Jak zauważa Jacek Bielecki, dyrektor ds. jakości w Marvipolu, zagospodarowanie terenu jest jednym z głównych elementów atrakcyjności osiedla. – Wielkość i kształt terenów zielonych zależą od lokalizacji inwestycji. W rejonie centrum zielona przestrzeń jest stosunkowo skromna – tłumaczy Jacek Bielecki.
Dodaje, że przy planowaniu osiedla priorytetem jest optymalne usytuowanie budynku. – Tereny zielone projektuje się jako wypełnienie przestrzeni pomiędzy budynkami. Szczegółowy projekt zieleni sporządzają wyspecjalizowani projektanci – wyjaśnia dyrektor.

----------

◆ Zadanie 1
Kto według tekstu o terenach zielonych na osiedlach sporządza szczegółowy projekt zieleni?
◆ Zadanie 2
Kontynuuj tekst o terenach zielonych na osiedlach, zaczynając po jego ostatnim zdaniu.

◆ Zestaw wierszy
----------

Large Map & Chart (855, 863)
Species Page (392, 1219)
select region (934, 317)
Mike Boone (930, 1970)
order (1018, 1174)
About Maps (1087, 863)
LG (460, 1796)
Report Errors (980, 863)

----------

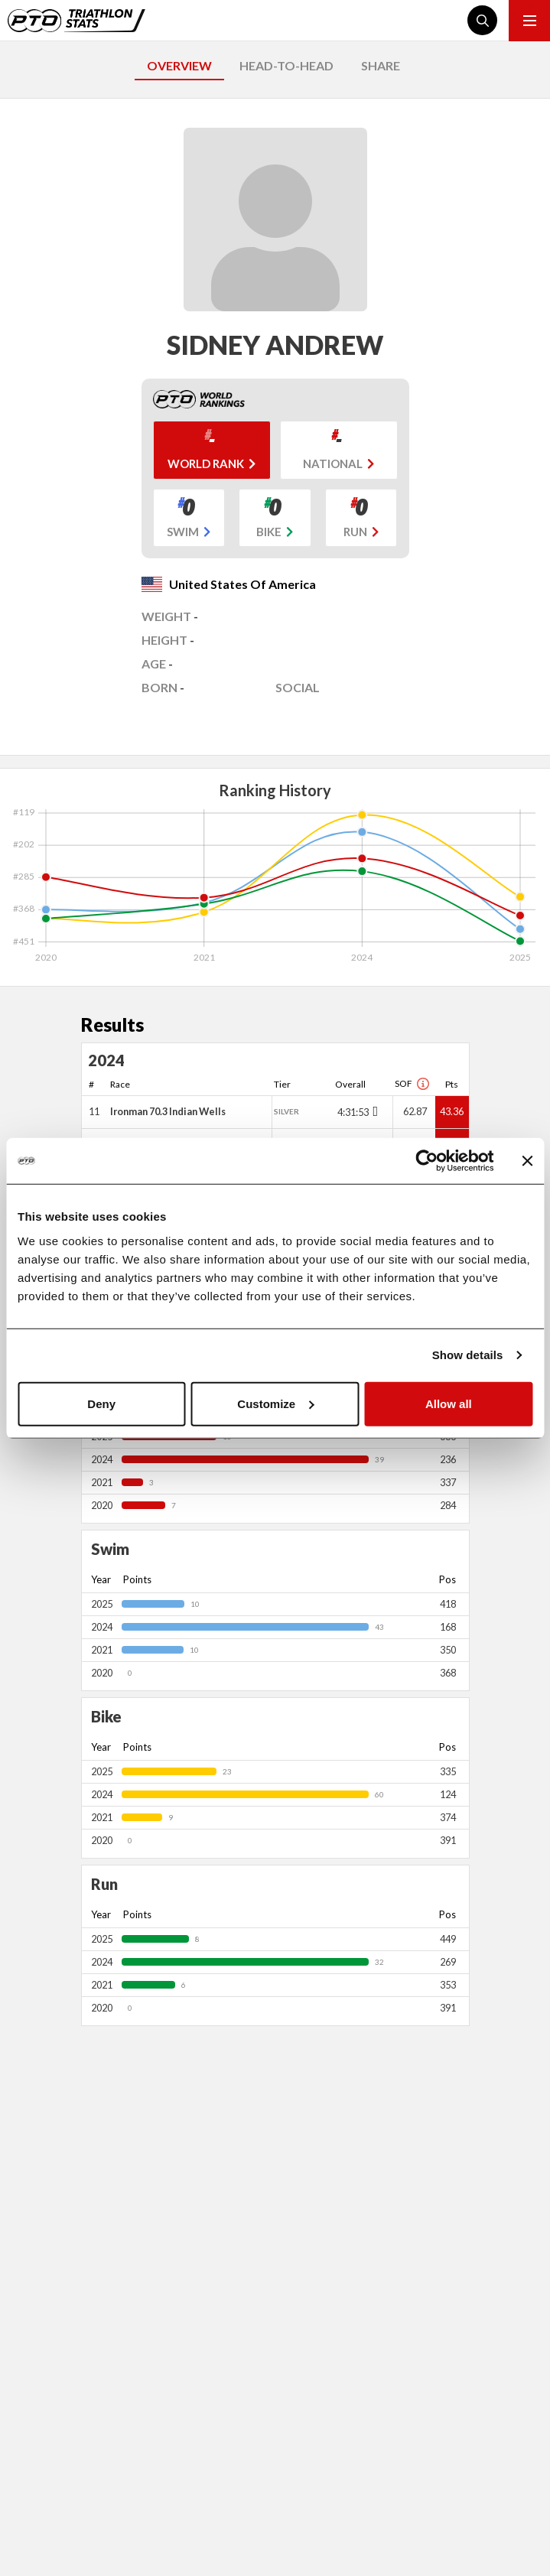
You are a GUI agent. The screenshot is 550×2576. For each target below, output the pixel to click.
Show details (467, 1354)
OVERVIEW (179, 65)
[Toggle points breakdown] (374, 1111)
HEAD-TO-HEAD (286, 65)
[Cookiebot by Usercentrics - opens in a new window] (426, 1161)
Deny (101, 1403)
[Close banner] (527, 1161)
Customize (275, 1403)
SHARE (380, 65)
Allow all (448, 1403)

----------

◆ Wynik 1
Wyspecjalizowani projektanci.

◆ Wynik 2
Z boiskiem i fontanną
Także Janusz Miller, dyrektor ds. sprzedaży w Home Invest, zauważa, że przy planowaniu inwestycji priorytetem jest postawienie budynków. Tereny zielone są niejako do nich dopasowywane. – Podczas projektowania osiedla architekci współpracują z osobami zajmującymi się wyłącznie aranżacją terenów zielonych. To do ich zadań należy projektowanie ogrodów, skwerów – tłumaczy Janusz Miller. Jego zdaniem klienci przywiązują dużą wagę do terenów zielonych. – Trawniki czy skwery podnoszą atrakcyjność osiedla – ocenia.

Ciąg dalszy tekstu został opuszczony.